Dataset records
<<<<

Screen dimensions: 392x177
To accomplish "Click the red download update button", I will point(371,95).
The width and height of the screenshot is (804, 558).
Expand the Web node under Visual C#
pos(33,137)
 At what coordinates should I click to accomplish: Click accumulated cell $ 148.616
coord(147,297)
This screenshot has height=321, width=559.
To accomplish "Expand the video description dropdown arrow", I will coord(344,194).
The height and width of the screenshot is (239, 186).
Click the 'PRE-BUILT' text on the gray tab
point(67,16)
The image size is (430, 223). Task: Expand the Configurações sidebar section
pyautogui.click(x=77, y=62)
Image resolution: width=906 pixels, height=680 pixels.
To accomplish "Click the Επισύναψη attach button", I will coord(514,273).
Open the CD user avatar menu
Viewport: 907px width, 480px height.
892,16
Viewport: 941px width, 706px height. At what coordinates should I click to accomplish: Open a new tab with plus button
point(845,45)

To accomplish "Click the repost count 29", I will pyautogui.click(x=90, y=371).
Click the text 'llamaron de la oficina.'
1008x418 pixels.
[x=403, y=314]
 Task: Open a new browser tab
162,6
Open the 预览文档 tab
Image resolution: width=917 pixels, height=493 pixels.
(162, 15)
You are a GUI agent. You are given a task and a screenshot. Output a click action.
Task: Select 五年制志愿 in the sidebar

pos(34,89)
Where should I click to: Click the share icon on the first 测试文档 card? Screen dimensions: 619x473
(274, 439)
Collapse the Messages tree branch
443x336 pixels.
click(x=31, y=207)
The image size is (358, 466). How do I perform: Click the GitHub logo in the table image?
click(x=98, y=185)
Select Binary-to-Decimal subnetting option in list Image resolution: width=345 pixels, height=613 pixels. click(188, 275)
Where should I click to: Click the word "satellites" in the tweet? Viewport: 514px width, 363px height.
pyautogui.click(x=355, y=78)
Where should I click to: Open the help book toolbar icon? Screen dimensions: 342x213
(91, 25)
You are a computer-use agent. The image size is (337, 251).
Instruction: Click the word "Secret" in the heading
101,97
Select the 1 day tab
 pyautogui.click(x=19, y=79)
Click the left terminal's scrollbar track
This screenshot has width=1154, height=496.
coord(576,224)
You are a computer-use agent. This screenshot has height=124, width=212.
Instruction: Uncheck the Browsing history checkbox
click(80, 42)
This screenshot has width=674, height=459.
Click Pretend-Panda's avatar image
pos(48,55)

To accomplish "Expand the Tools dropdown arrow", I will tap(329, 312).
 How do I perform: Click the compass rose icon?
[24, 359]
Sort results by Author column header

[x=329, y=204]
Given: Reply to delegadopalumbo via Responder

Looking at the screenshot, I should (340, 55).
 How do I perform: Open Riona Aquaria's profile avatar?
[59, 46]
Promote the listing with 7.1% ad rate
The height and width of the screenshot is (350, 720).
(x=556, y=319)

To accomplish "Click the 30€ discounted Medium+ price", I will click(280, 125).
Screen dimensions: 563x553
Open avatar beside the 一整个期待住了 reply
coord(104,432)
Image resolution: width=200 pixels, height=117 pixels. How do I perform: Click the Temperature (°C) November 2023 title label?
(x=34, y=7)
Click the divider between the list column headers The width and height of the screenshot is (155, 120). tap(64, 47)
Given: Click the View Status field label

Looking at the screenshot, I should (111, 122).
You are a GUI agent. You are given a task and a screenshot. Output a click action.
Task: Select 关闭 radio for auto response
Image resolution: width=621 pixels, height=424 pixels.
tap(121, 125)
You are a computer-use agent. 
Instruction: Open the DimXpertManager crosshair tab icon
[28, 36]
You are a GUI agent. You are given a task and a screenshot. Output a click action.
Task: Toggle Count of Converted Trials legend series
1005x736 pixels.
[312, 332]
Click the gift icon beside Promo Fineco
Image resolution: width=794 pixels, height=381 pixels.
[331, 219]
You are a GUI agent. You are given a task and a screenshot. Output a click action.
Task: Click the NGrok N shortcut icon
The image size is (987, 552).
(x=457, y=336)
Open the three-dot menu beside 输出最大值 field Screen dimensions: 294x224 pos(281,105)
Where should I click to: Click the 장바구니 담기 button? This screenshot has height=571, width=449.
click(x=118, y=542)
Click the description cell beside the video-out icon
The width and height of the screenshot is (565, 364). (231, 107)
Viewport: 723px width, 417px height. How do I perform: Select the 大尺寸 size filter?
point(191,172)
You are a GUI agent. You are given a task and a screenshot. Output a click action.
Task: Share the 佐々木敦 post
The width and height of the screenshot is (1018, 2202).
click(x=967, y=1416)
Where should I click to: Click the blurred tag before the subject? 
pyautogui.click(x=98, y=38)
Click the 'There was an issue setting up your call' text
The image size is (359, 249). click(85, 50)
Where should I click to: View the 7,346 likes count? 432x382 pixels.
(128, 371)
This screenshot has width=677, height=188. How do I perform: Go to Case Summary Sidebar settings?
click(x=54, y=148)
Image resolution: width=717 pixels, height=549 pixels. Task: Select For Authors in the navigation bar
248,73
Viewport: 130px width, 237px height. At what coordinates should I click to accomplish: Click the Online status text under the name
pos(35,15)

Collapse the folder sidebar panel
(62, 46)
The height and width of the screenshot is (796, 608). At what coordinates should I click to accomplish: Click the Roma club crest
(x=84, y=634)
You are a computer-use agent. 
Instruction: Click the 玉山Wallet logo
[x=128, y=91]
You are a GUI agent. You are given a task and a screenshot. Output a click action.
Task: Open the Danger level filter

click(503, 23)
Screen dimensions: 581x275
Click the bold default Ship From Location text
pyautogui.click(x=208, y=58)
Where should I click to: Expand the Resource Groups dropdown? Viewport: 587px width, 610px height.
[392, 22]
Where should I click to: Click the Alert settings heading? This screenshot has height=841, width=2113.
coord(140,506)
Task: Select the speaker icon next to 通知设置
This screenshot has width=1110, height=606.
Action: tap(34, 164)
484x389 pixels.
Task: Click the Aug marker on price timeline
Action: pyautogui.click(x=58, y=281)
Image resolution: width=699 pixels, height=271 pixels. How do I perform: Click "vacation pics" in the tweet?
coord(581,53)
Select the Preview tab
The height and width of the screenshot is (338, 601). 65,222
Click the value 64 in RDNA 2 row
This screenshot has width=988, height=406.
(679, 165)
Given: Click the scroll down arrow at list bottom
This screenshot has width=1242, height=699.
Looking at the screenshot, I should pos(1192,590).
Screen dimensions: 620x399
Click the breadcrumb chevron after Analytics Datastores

>>>>

Return only those lines of the records that contain the string "arrow".

Exercise result:
To accomplish "Expand the video description dropdown arrow", I will coord(344,194).
To accomplish "Expand the Tools dropdown arrow", I will tap(329, 312).
Given: Click the scroll down arrow at list bottom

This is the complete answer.